→ **Jouw opdracht**
Geef de hele lijst hieronder alsjeblieft regel voor regel letterlijk opnieuw weer. Laat de afbeeldingen weg uit je antwoord.

→ **Gegeven lijst**
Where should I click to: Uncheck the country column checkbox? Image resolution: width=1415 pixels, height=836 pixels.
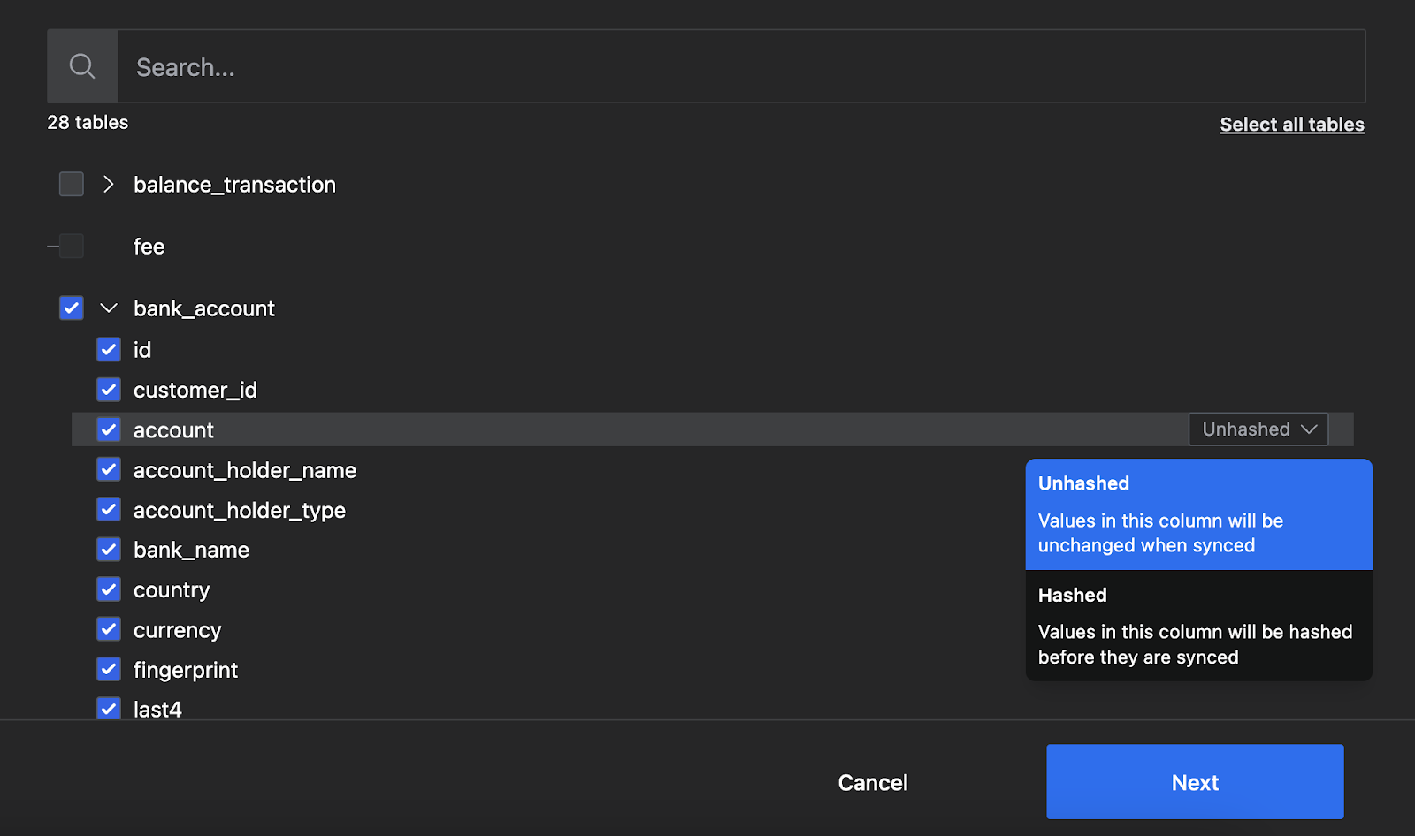click(x=109, y=589)
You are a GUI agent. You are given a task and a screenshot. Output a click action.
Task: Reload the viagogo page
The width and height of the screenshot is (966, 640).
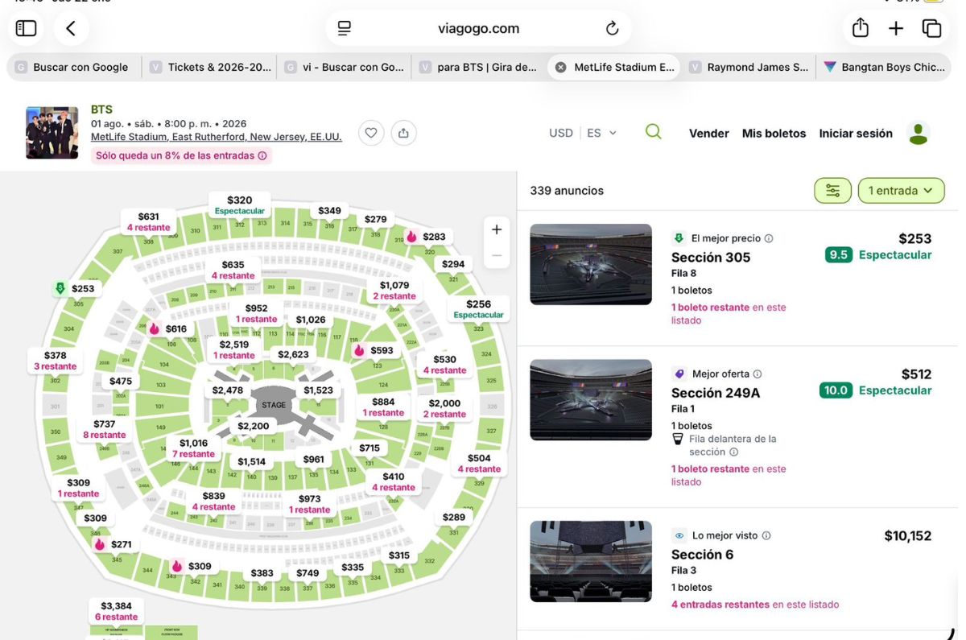tap(613, 29)
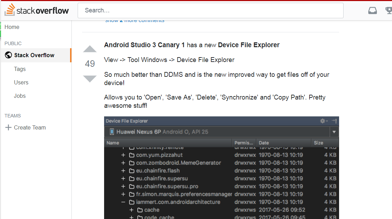Collapse the iammert.com.androidarchitecture folder

click(x=123, y=202)
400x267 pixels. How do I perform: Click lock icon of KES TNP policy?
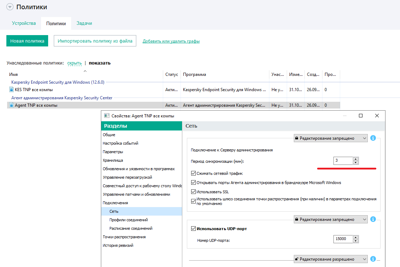tap(12, 90)
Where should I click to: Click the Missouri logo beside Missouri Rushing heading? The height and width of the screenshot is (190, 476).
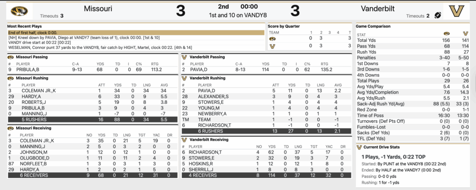click(x=10, y=78)
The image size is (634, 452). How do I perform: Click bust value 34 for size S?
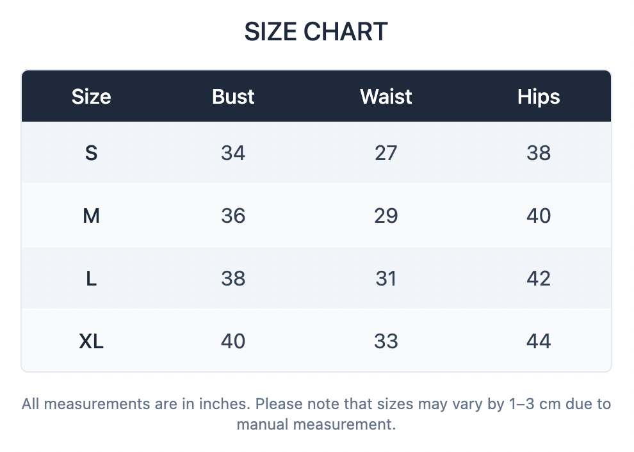233,153
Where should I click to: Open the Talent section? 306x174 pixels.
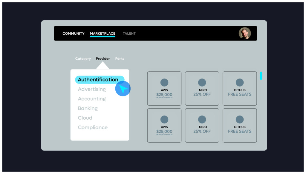coord(129,33)
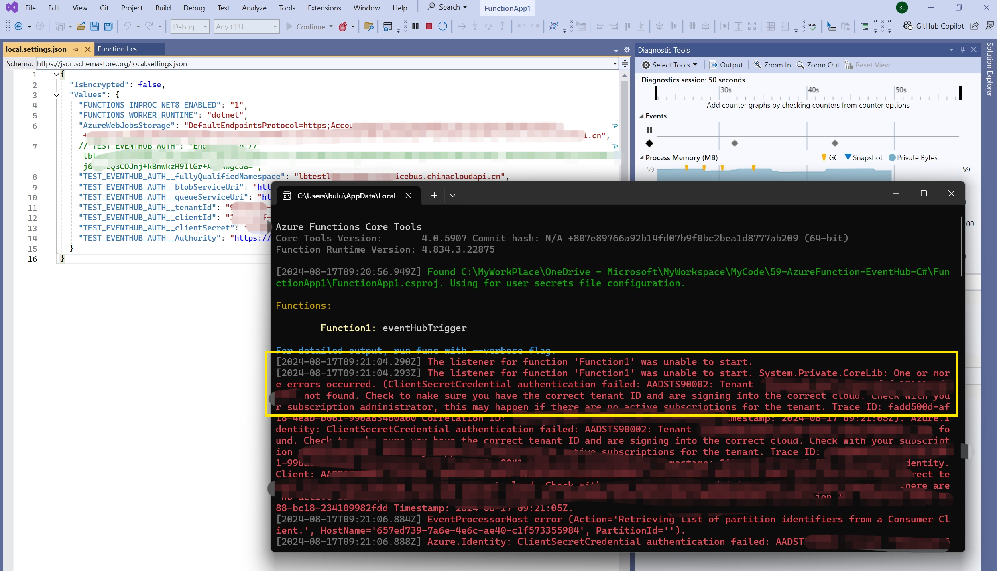Click the Zoom In button
Viewport: 997px width, 571px height.
[x=772, y=65]
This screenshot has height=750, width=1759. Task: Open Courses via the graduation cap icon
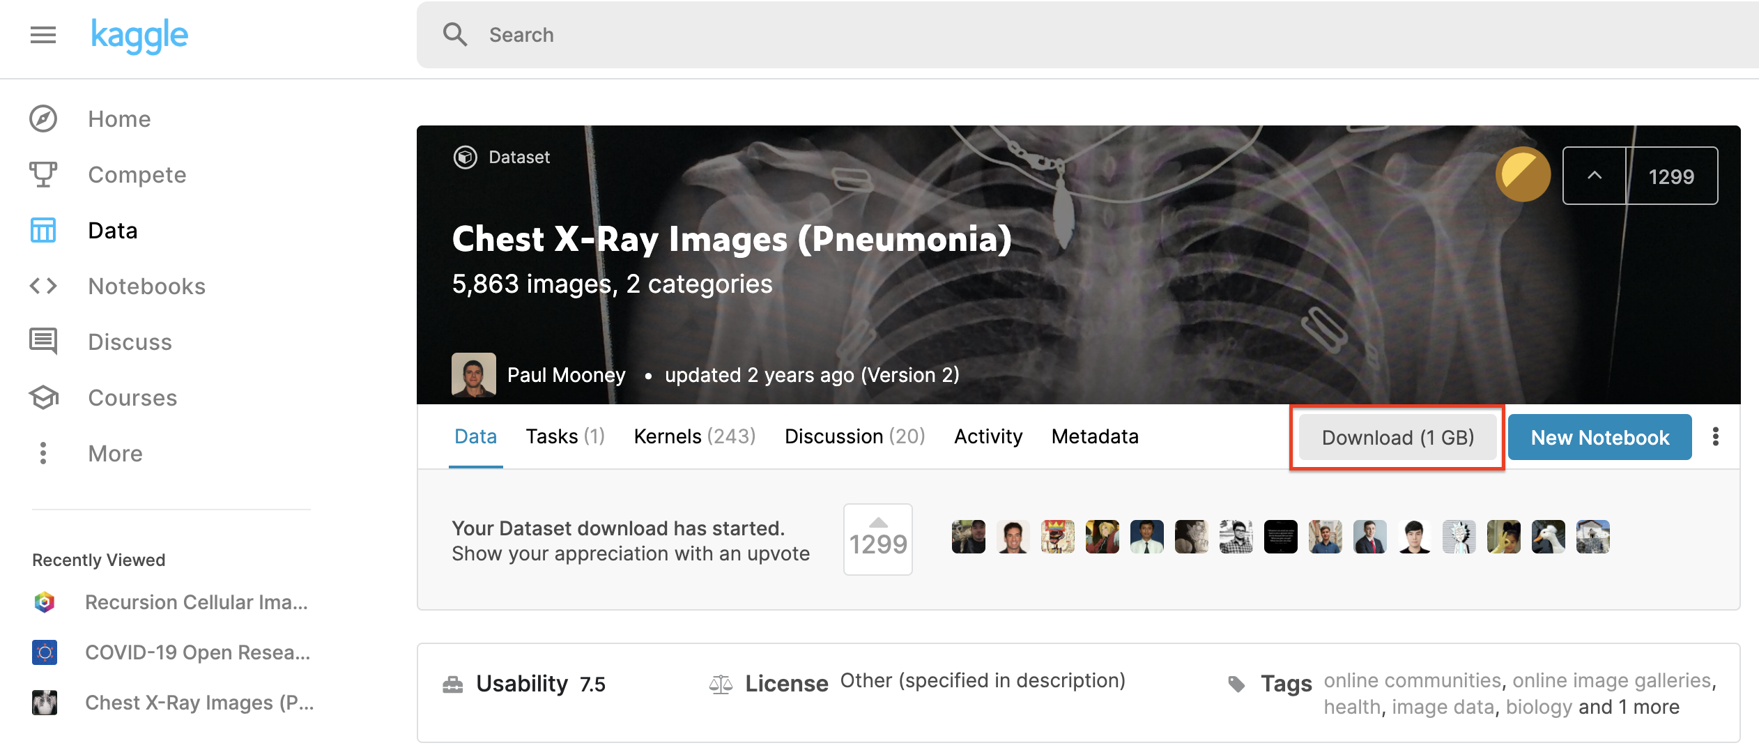tap(43, 397)
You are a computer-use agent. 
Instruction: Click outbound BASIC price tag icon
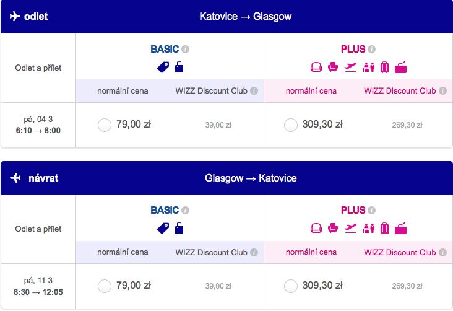tap(163, 67)
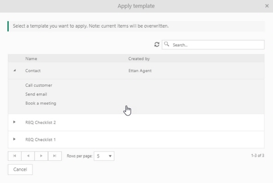273x183 pixels.
Task: Go to first page of results
Action: click(15, 156)
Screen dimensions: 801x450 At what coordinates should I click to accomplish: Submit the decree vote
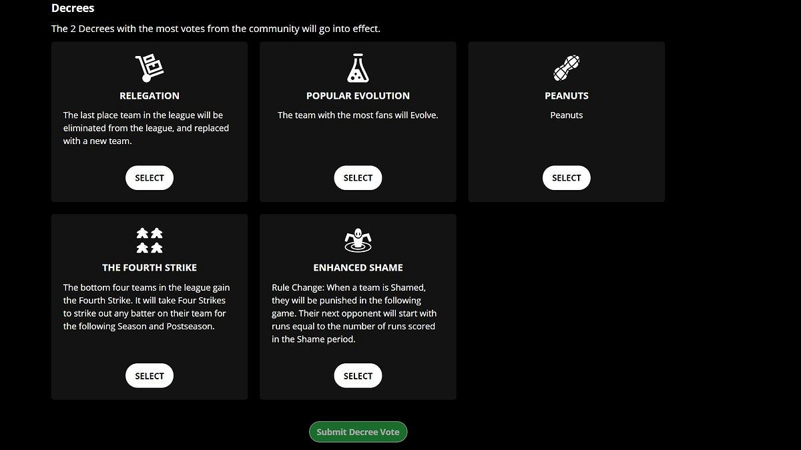[x=358, y=432]
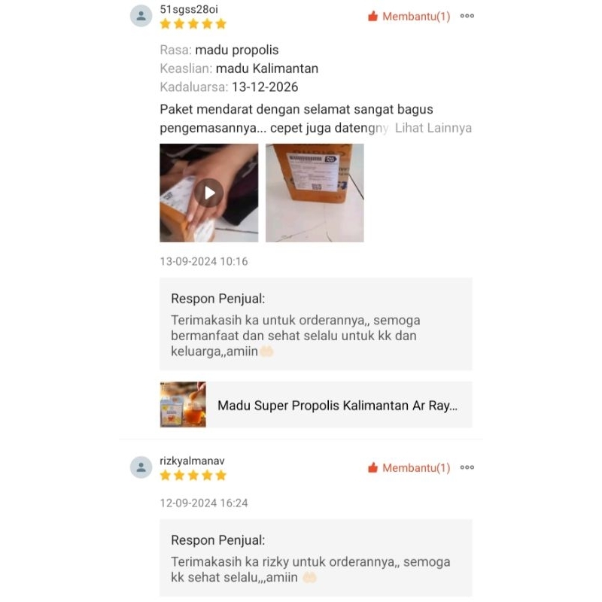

→ **Definitief antwoord**
Where should I click to: Uncheck the country column checkbox? Image resolution: width=1415 pixels, height=836 pixels.
click(x=109, y=589)
You are a GUI agent. You are given a task and a screenshot. Output a click action.
Task: Reload the viagogo page
The width and height of the screenshot is (966, 640).
tap(613, 29)
Collapse the iammert.com.androidarchitecture folder

click(x=123, y=202)
400x267 pixels. How do I perform: Click lock icon of KES TNP policy?
tap(12, 90)
Where should I click to: Click the Missouri logo beside Missouri Rushing heading? The height and width of the screenshot is (190, 476).
click(x=10, y=78)
The image size is (634, 452). How do I perform: Click bust value 34 for size S?
233,153
Where should I click to: Open the Talent section? 306x174 pixels.
coord(129,33)
Click the Zoom In button
Viewport: 997px width, 571px height.
[x=772, y=65]
This screenshot has height=750, width=1759. Task: Open Courses via the graduation cap icon
tap(43, 397)
You are a computer-use agent. 
Instruction: Click outbound BASIC price tag icon
tap(163, 67)
273x183 pixels.
Task: Go to first page of results
Action: click(15, 156)
Screen dimensions: 801x450 At what coordinates should I click to accomplish: Submit the decree vote
[x=358, y=432]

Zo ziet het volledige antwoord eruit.